05 July 2013

On a discussion at HackerStreet about the quality of new talent cropping up, I found @nutanc’s comment.

…I have been dealing with students for almost the past 10 years. Teaching them. Every year, year after year, the normal distribution holds. You will find a small set of students who do not want to be/cannot be in engineering. The vast majority of them are average joes, who with the right kind of inspiration can do more. And a small set of students who are extraordinary…

In the last few months, I’ve been helping a few new graduates get started with programming. This is close to what I’ve observed too.

The standard for those he refers to as average joes seems to be a lot better in recent times. A couple years ago, they would be the ones who have only done their lab exercises in college. Now the lower bar seems to be that everybody’s comfortable with writing a bit PHP or Java. If these people are made aware of other tools or languages they can try out, I believe they would be even better.

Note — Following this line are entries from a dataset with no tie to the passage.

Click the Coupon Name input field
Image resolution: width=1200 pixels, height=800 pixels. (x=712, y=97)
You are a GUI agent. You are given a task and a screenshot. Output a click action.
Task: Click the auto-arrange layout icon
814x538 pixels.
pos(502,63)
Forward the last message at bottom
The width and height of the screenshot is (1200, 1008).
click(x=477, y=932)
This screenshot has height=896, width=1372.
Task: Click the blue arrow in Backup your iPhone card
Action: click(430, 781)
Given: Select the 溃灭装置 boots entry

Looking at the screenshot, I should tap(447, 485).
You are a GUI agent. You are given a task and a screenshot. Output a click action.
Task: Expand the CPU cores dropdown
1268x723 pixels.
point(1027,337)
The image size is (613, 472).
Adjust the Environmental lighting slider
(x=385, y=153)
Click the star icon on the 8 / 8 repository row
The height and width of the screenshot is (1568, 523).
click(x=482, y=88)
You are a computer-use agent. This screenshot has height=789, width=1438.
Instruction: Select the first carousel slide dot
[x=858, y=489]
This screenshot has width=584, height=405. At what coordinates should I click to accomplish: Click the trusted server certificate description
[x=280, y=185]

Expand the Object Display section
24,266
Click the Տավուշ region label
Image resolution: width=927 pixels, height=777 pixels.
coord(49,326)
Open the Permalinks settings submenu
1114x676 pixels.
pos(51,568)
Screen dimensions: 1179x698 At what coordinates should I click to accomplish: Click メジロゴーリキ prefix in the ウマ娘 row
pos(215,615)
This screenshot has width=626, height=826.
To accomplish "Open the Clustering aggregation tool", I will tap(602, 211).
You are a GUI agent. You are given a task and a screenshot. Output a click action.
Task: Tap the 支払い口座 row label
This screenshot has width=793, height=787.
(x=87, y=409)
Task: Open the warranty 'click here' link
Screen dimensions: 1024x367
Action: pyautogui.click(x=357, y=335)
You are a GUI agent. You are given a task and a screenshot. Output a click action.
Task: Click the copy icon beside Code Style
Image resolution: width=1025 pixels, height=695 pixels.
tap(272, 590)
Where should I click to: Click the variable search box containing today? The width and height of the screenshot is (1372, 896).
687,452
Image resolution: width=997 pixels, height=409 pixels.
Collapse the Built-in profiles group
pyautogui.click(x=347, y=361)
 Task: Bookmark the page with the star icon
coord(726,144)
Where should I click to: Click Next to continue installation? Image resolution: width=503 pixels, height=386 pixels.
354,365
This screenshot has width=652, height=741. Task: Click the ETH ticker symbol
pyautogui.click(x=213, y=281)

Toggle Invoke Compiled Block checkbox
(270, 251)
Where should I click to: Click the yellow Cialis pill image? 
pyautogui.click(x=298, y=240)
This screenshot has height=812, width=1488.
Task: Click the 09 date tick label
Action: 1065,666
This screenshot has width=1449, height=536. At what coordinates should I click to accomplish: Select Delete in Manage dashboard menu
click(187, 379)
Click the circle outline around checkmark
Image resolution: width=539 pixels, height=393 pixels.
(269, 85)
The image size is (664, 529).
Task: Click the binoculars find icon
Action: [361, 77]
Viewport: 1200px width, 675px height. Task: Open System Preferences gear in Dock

Once they are informed of tools that exist and keywords to find similar ones online, I noticed that the choices pique their interest. I let them tryout things for sometime and choose what they want to work on.

The result is evident in a few days. Ofcourse, some require a bit of hand-holding in the beginning. The one thing that most of these guys miss in their work is polish. With enough stress on that, I’ve been able to get them to write good readmes for their repos, work on simple but neat interfaces for their apps and write code that’s easier to re-use. Take a look at this project’s readme for example.

All of the above wouldn’t have been possible, without pushing them to rely on the internet. Be it for examples, tools, ideas or help.

The HackerStreet thread also reminds me of a blog post titled “The best programmers are the quickest to Google”, which is very right. Unlike what some people in the thread say, there’s nothing wrong with relying on the internet.

We’ve accumulated a lot of technical literature in the last few decades. Expecting someone to learn everything from scratch, is as good as asking them to start programming with Punched Cards first.

So if you are stuck with a problem, please google your way out.